5.13.2.1. Working With a PR Service

As mentioned, attempting to maintain revision numbers in the Metadata is error prone, inaccurate, and causes problems for people submitting recipes. Conversely, the PR Service automatically generates increasing numbers, particularly the revision field, which removes the human element.

Note

For additional information on using a PR Service, you can see the PR Service wiki page.

The Yocto Project uses variables in order of decreasing priority to facilitate revision numbering (i.e. PE, PV, and PR for epoch, version, and revision, respectively). The values are highly dependent on the policies and procedures of a given distribution and package feed.

Because the OpenEmbedded build system uses "signatures", which are unique to a given build, the build system knows when to rebuild packages. All the inputs into a given task are represented by a signature, which can trigger a rebuild when different. Thus, the build system itself does not rely on the PR numbers to trigger a rebuild. The signatures, however, can be used to generate PR values.

The PR Service works with both OEBasic and OEBasicHash generators. The value of PR bumps when the checksum changes and the different generator mechanisms change signatures under different circumstances.

As implemented, the build system includes values from the PR Service into the PR field as an addition using the form ".x" so r0 becomes r0.1, r0.2 and so forth. This scheme allows existing PR values to be used for whatever reasons, which include manual PR bumps, should it be necessary.

By default, the PR Service is not enabled or running. Thus, the packages generated are just "self consistent". The build system adds and removes packages and there are no guarantees about upgrade paths but images will be consistent and correct with the latest changes.

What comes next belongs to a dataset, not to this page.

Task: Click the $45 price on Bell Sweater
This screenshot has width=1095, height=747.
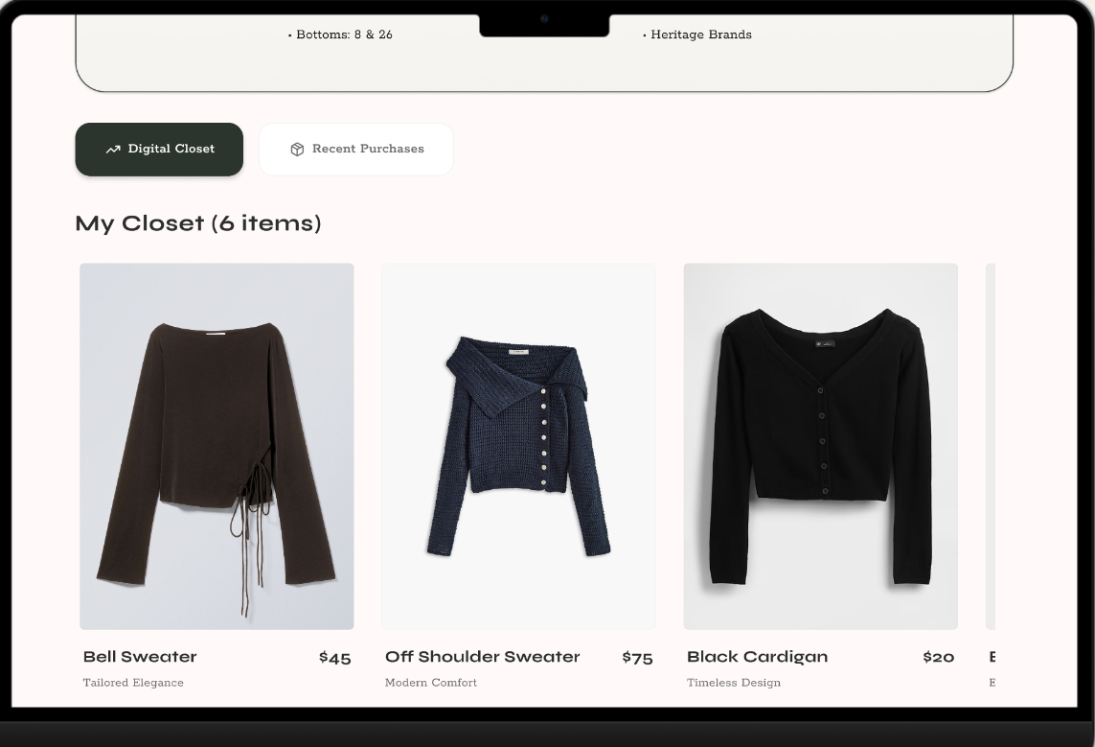Action: pos(334,658)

The simplest form for a PR Service is for it to exist for a single host development system that builds the package feed (building system). For this scenario, you can enable a local PR Service by setting PRSERV_HOST in your local.conf file in the Build Directory:

     PRSERV_HOST = "localhost:0"
                    

Once the service is started, packages will automatically get increasing PR values and BitBake will take care of starting and stopping the server.

If you have a more complex setup where multiple host development systems work against a common, shared package feed, you have a single PR Service running and it is connected to each building system. For this scenario, you need to start the PR Service using the bitbake-prserv command:

     bitbake-prserv ‐‐host ip ‐‐port port ‐‐start
                    

In addition to hand-starting the service, you need to update the local.conf file of each building system as described earlier so each system points to the server and port.

It is also recommended you use build history, which adds some sanity checks to package versions, in conjunction with the server that is running the PR Service. To enable build history, add the following to each building system's local.conf file:

     # It is recommended to activate "buildhistory" for testing the PR service
     INHERIT += "buildhistory"
     BUILDHISTORY_COMMIT = "1"
                    

For information on build history, see the "Maintaining Build Output Quality" section in the Yocto Project Reference Manual.

Note

The OpenEmbedded build system does not maintain PR information as part of the shared state (sstate) packages. If you maintain an sstate feed, its expected that either all your building systems that contribute to the sstate feed use a shared PR Service, or you do not run a PR Service on any of your building systems. Having some systems use a PR Service while others do not leads to obvious problems.